─── Records to use

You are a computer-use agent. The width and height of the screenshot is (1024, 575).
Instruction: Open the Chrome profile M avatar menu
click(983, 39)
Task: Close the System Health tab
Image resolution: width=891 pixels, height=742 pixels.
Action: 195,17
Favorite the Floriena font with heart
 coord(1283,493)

──────
─── Records to use

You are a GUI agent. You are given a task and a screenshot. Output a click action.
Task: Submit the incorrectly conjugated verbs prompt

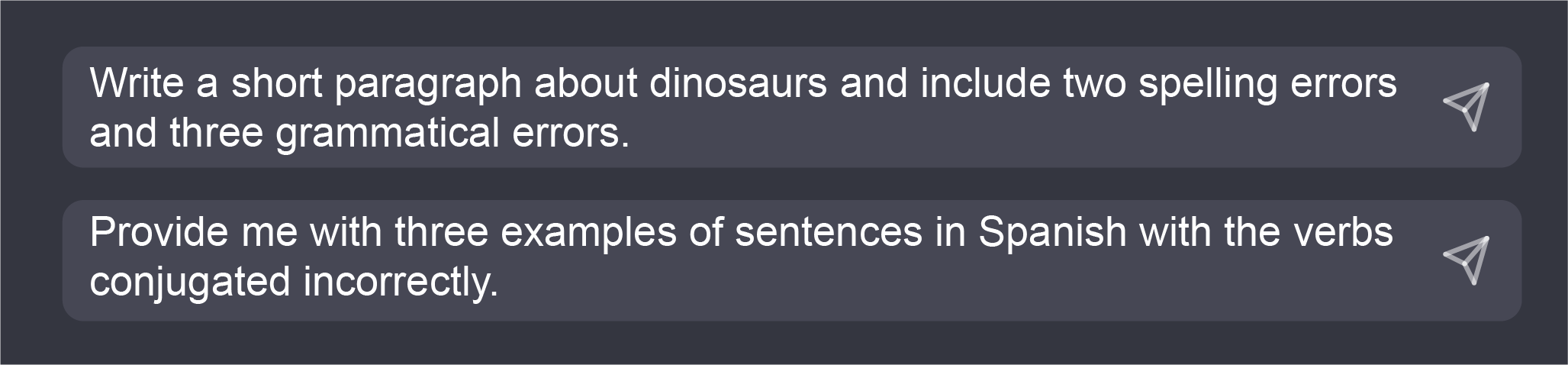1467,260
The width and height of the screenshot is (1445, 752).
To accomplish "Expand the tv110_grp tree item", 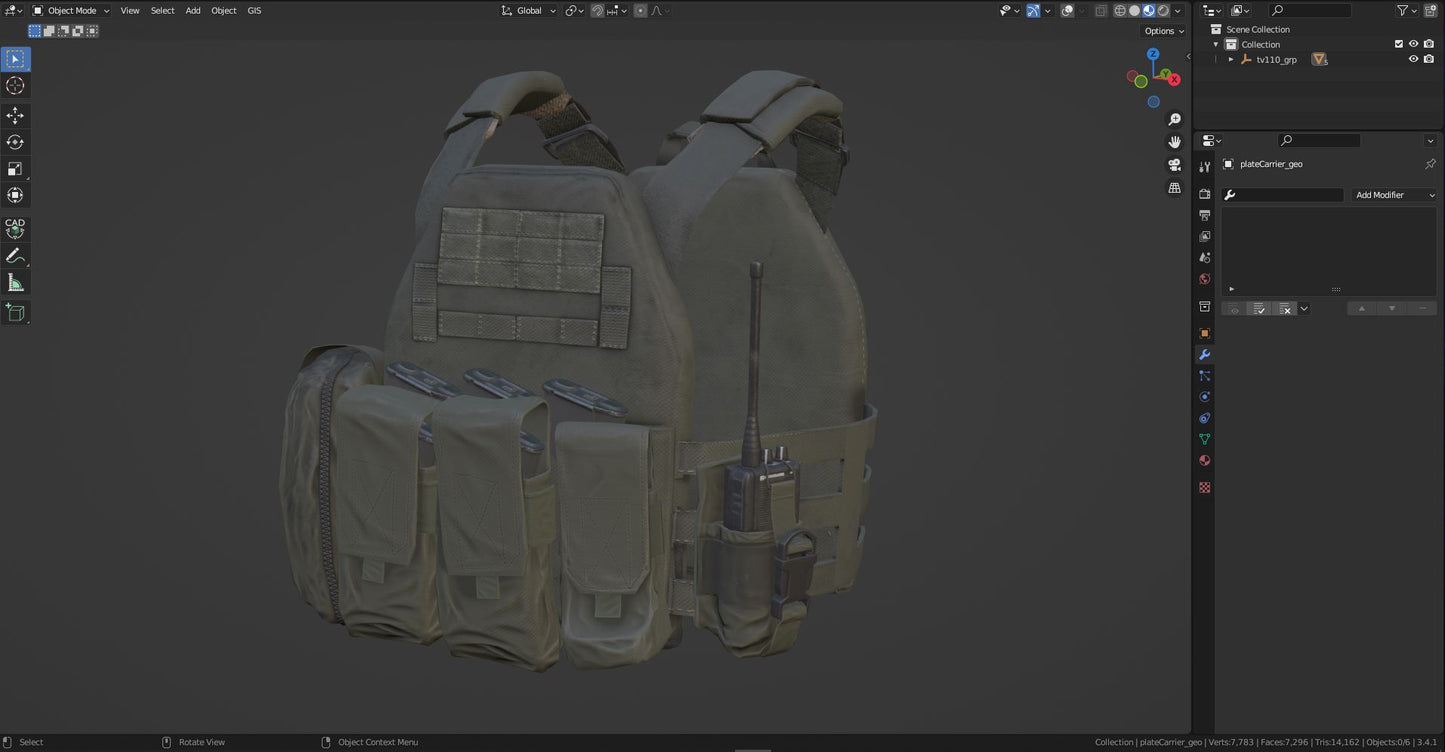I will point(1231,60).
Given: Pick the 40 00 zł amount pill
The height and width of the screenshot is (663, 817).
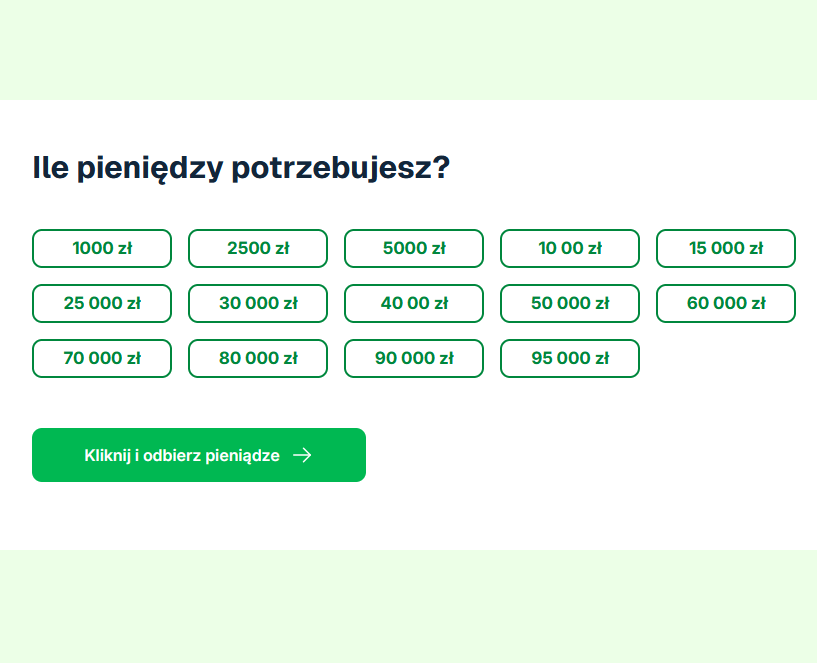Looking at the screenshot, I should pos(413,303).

──────

Your instructions: Please revise the lines starting with the one containing "You are a computer-use" and ending with the one containing "coord(1283,493)", replacing "System Health" with "Downloads" and leaving the rest unchanged. Return only those lines.

Solution:
You are a computer-use agent. The width and height of the screenshot is (1024, 575).
Instruction: Open the Chrome profile M avatar menu
click(983, 39)
Task: Close the Downloads tab
Image resolution: width=891 pixels, height=742 pixels.
Action: 195,17
Favorite the Floriena font with heart
 coord(1283,493)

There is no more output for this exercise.